Workers invoked different identities strategically as they accounted for the particularities of their work (i.e., their temporal and spatial locations in their work; see Kuhn, 2006). With their different names and momentary disconnections to the home culture, they exemplified global-local, multicultural, and fake-real or public-private self-conflicts in which identity and emotional performances could be bought and sold as commodities (S. Tracy & Trethewey, 2005). Pritha's anguish over what she called her "identity crisis" lay in her perception that she faked her genuine self by adopting different identities and cultures. This sort of emotional labor reinforced call center workers' struggles with their complex identity negotiations in ways that differed from depictions of domestic call center and similar employees' experiences (Shuler & Sypher, 2000; K. Tracy & S. Tracy, 1998) in that their struggles brought to the fore the challenges that the "production of new spatialities and temporalities" are posing for transnational workers (Sassen, 2000b, p. 215).

(Re)framed Work, Career, and Family Discourses and Practice

Kuhn (2006) noted that discursive resources can be viewed as

the nodes at which identity work and identity regulation meet ...

it is the overarching vision of the organizational self each

assemblage of discourses conveys that provides greater or fewer

options for self-creation. In other words, it is not merely one's

occupation, the nature of work, or managerial tactics that

encourage particular forms of identity regulation or present

opportunities for resistance, but is instead a complex amalgam of

contextualized discursive practices, occupational selves, and

locale-specific discourses. (p. 1354)

Just as workers' identities shifted and evolved in diverse ways, so too did their language for and their practices of work, career, and family (Buzzanell & Goldzwig, 1991). Kolkata Call Center workers' talk and actions revealed the new realities or discursive resources on which they could construct their identities. These locale-specific discourses centered on (a) economics, (b) employment as work versus career, and (c) privileging of emergent or new social, familial, and cultural identifications. Some participants perceived these changes as positive, whereas others expressed concern about their own and others' future personal, relational, and cultural experiences.

Economic Discourses

Call center employees' discourse and reported practices depicted a changing cultural order--one centered on economics redefining certain sociocultural standards and norms. So great have been economic changes in terms of high wages and expectations that some companies in India are trying to tame wages (Thibodeau, 2006). Not surprisingly, then, economic discourse pervaded participants' focus group comments in ways that established new visions of life that the participants had begun to perceive as ideal. In other words, their talk established changing interpretive repertoires for evaluating their work and family conditions and short--and long-term decision making. For instance, workers (re)defined their orientation to money and values:

Amit: I don't think the pay is high enough for you to support a growing family.

Rahul: The pay is good in terms of pocket money ... 10,000 bucks in hand ... we do not have to support family ... all we do is shopping and eating out ... having fun ... that's a lot when it's just pocket money ... but it's peanuts otherwise.

Mita: Ya, not for running a family.

→ LISTING:
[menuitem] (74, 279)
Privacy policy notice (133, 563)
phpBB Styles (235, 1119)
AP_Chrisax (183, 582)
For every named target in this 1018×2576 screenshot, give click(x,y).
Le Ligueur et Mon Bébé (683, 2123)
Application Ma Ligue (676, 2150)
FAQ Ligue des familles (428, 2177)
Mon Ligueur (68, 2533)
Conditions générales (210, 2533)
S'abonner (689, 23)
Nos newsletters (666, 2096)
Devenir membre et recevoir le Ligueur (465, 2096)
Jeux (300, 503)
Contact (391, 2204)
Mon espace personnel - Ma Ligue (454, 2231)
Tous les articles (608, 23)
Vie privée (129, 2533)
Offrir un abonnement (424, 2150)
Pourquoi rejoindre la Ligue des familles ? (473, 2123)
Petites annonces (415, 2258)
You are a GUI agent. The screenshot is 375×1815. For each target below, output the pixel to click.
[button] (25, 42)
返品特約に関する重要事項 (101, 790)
---
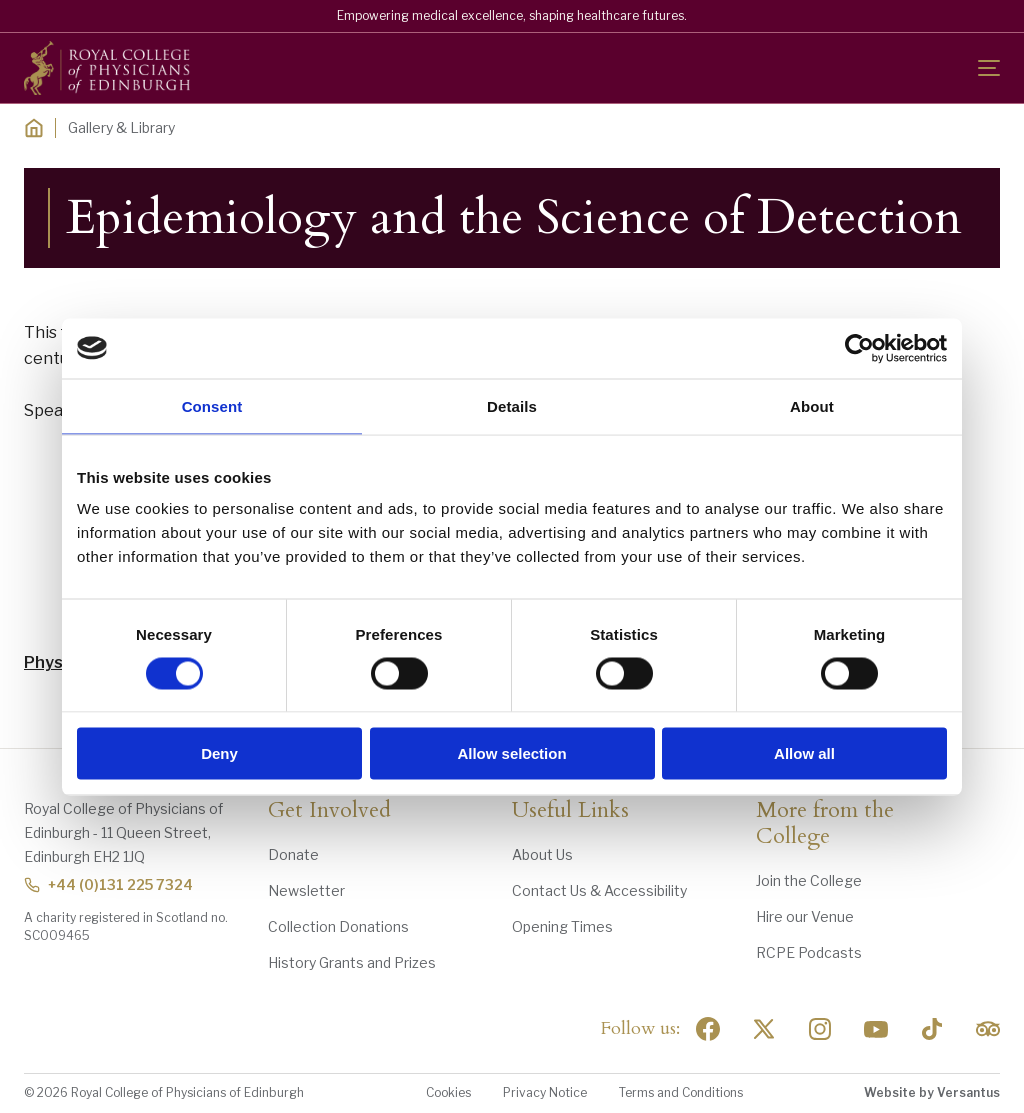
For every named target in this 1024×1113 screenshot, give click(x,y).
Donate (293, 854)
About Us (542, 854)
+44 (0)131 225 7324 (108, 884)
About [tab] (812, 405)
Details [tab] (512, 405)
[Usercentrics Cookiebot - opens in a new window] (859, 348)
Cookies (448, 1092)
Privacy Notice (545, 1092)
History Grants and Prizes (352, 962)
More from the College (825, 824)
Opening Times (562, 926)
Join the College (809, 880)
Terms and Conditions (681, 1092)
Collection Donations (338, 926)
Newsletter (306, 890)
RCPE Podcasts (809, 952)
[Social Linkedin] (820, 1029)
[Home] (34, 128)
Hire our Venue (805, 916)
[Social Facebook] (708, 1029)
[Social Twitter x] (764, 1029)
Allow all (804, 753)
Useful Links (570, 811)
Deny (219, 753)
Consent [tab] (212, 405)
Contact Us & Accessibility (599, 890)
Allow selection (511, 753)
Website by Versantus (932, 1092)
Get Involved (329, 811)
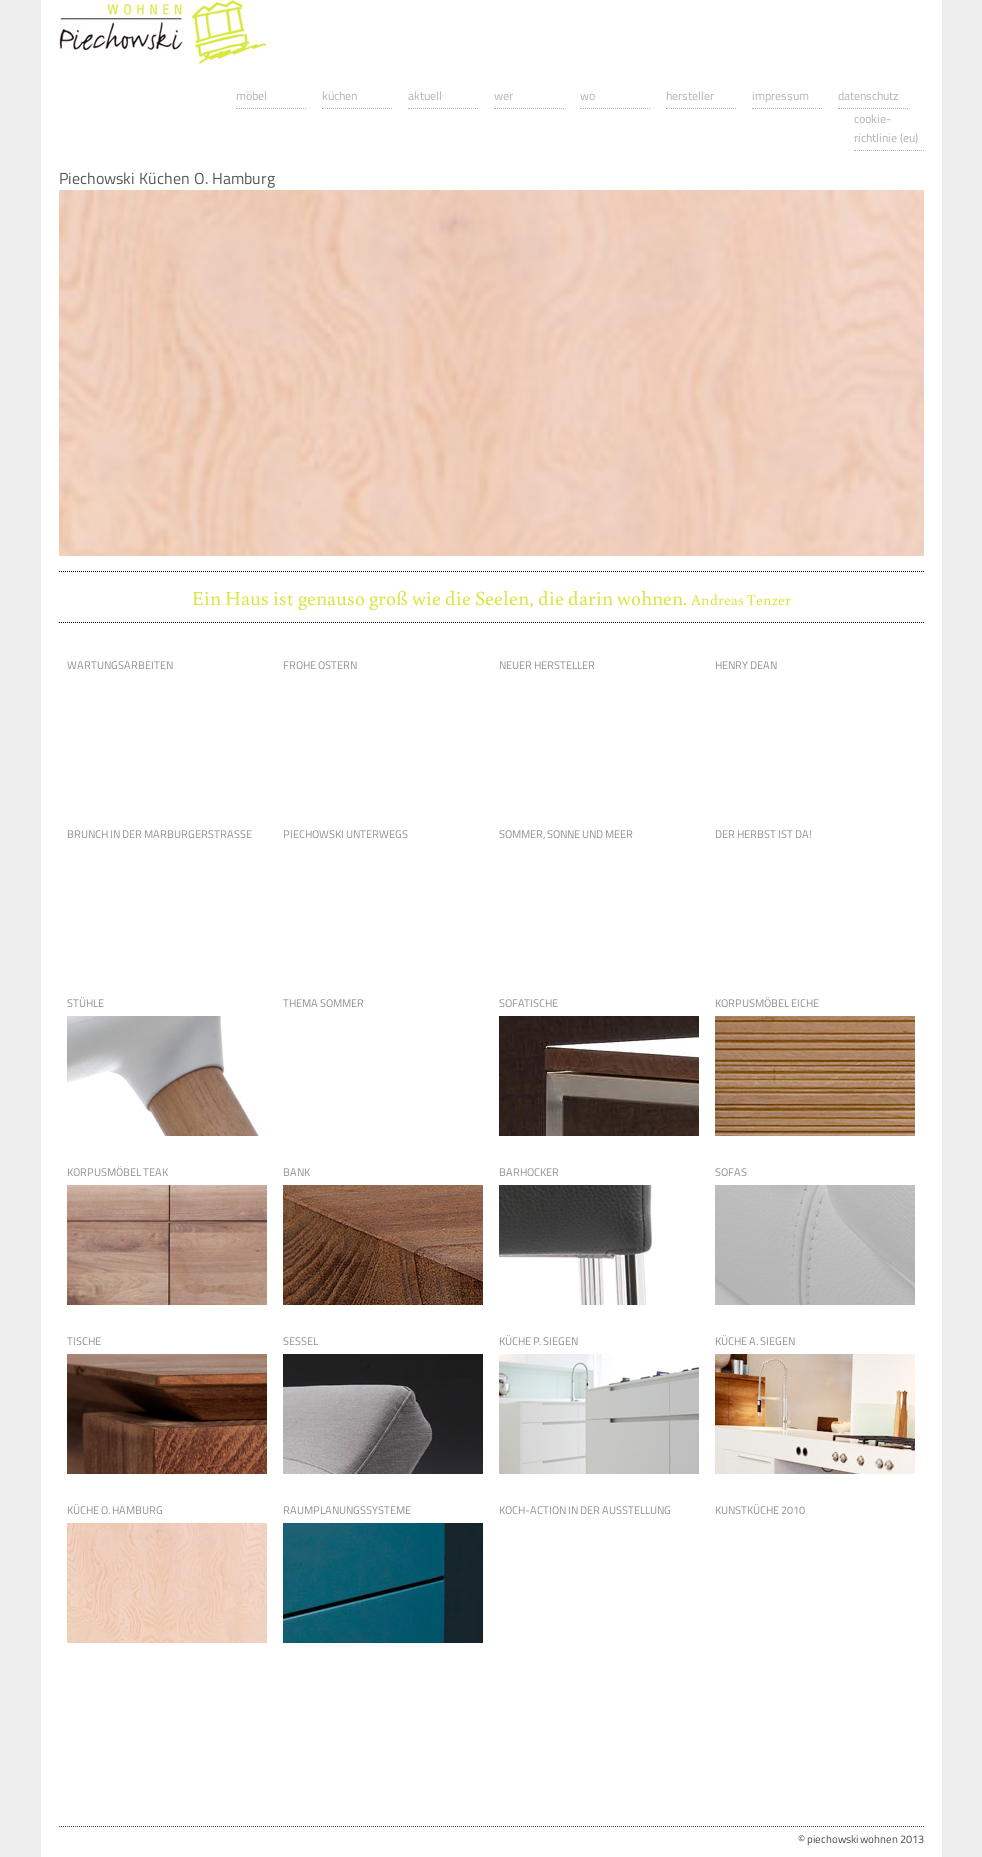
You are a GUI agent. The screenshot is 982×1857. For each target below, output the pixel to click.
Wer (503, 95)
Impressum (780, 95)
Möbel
...
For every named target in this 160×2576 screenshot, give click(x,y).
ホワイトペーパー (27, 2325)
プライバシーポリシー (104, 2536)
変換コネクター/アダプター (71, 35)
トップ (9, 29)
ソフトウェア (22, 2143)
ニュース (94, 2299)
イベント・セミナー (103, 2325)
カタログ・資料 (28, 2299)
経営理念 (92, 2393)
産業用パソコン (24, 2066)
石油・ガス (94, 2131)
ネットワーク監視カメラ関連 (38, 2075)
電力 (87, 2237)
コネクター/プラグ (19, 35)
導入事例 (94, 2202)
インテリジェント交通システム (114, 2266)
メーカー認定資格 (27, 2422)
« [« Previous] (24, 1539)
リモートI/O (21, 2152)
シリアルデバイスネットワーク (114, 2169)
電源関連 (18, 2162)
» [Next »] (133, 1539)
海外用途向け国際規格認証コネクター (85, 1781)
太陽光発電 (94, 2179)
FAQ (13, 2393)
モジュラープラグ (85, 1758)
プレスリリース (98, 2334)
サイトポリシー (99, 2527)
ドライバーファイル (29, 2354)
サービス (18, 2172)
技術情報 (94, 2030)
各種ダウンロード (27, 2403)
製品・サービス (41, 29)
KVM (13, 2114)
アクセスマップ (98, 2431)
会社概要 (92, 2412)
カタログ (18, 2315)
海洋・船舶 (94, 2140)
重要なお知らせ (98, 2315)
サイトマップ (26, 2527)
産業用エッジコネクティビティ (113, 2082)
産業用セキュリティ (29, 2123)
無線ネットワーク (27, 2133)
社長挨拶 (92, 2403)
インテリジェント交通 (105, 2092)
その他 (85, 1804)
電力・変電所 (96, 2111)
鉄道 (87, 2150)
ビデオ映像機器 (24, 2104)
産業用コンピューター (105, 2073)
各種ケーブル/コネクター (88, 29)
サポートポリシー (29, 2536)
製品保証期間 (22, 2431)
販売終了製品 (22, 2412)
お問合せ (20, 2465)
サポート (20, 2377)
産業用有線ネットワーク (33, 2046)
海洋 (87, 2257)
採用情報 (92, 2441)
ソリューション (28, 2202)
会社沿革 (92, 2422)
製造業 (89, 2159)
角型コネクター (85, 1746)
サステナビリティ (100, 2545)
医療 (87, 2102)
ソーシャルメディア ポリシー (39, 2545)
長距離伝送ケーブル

→ WORK TO COMPLETE:
1/ Quote from the passage on call center workers the part that opens with the words containing "encourage particular forms" and closes with "discourses. (p. 1354)".
2/ In the passage on call center workers, what three areas do the locale-specific discourses center on?

→ SOLUTIONS TO THE PROBLEMS:
1/
encourage particular forms of identity regulation or present

opportunities for resistance, but is instead a complex amalgam of

contextualized discursive practices, occupational selves, and

locale-specific discourses. (p. 1354)

2/ They center on economics, employment as work versus career, and the privileging of emergent or new social, familial, and cultural identifications.